Data items:
====================

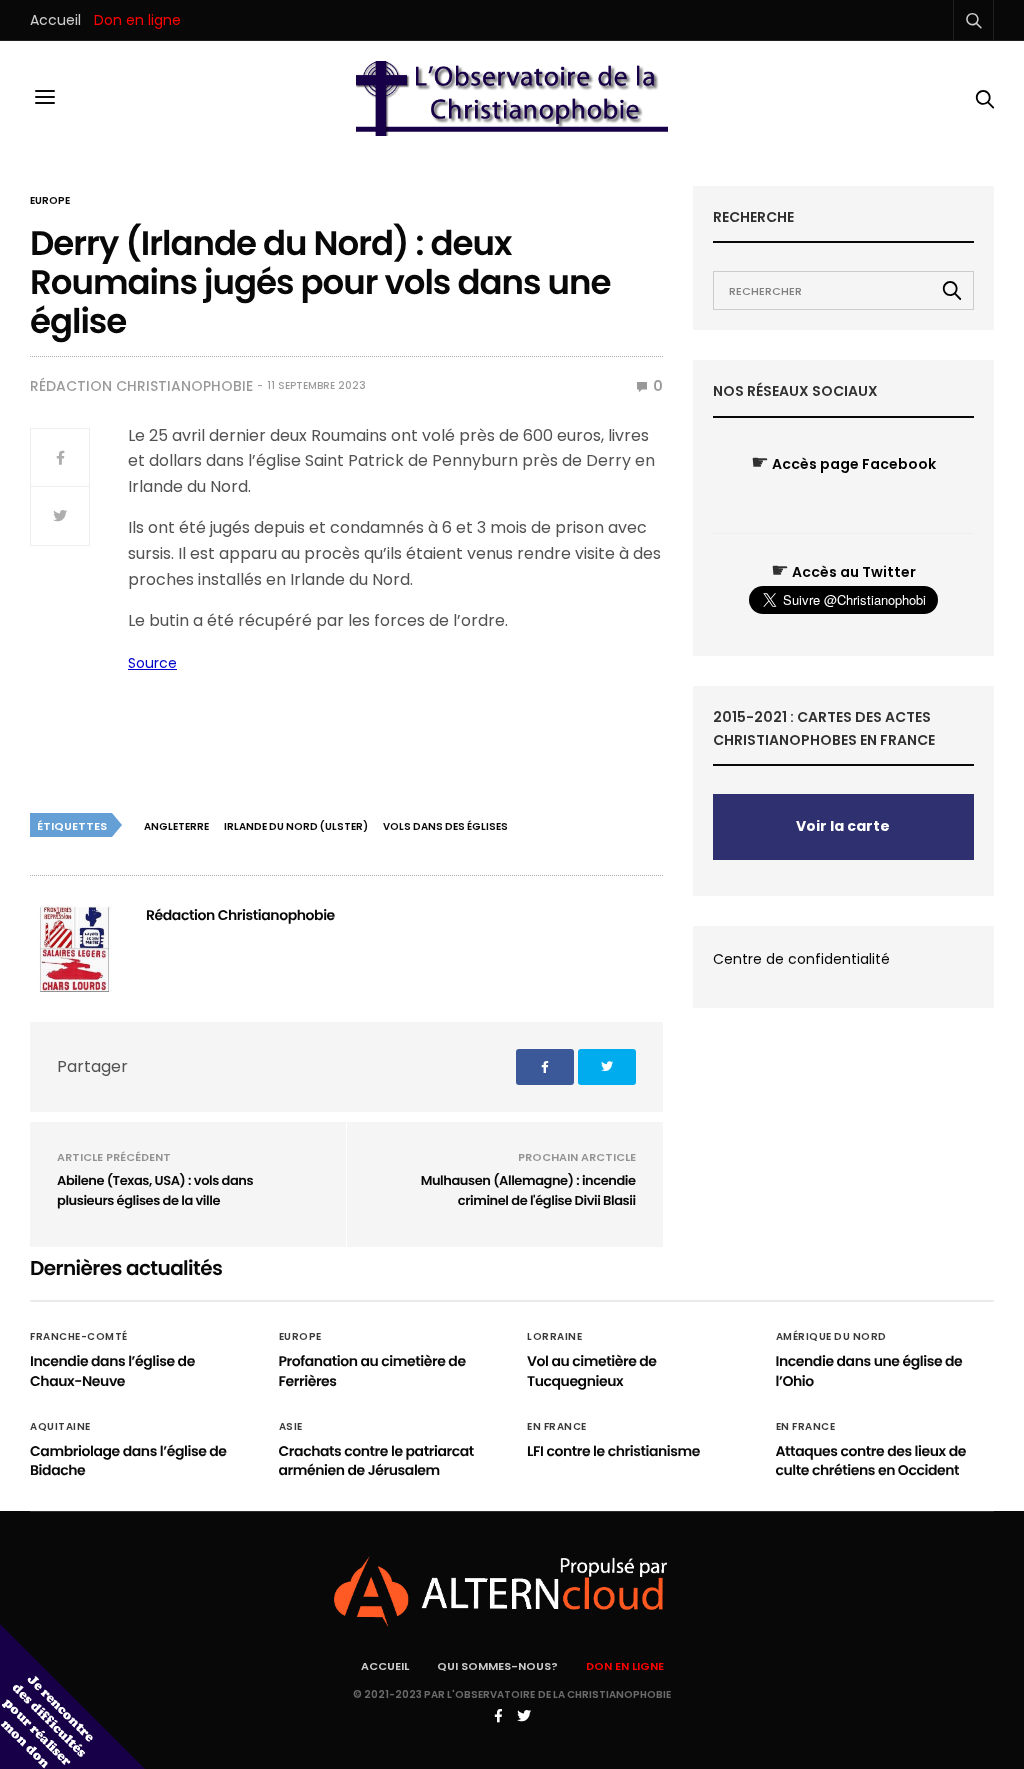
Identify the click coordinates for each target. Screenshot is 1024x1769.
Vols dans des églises (445, 826)
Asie (291, 1427)
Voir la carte (843, 826)
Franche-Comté (79, 1337)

====================

◆ **WHAT YOU HAVE TO DO**
With the line containing "Vols dans des églises (445, 826)" as the start and the last line of the entries as the end, print that whole span exactly.

◆ **SOLUTION TO THIS TASK**
Vols dans des églises (445, 826)
Asie (291, 1427)
Voir la carte (843, 826)
Franche-Comté (79, 1337)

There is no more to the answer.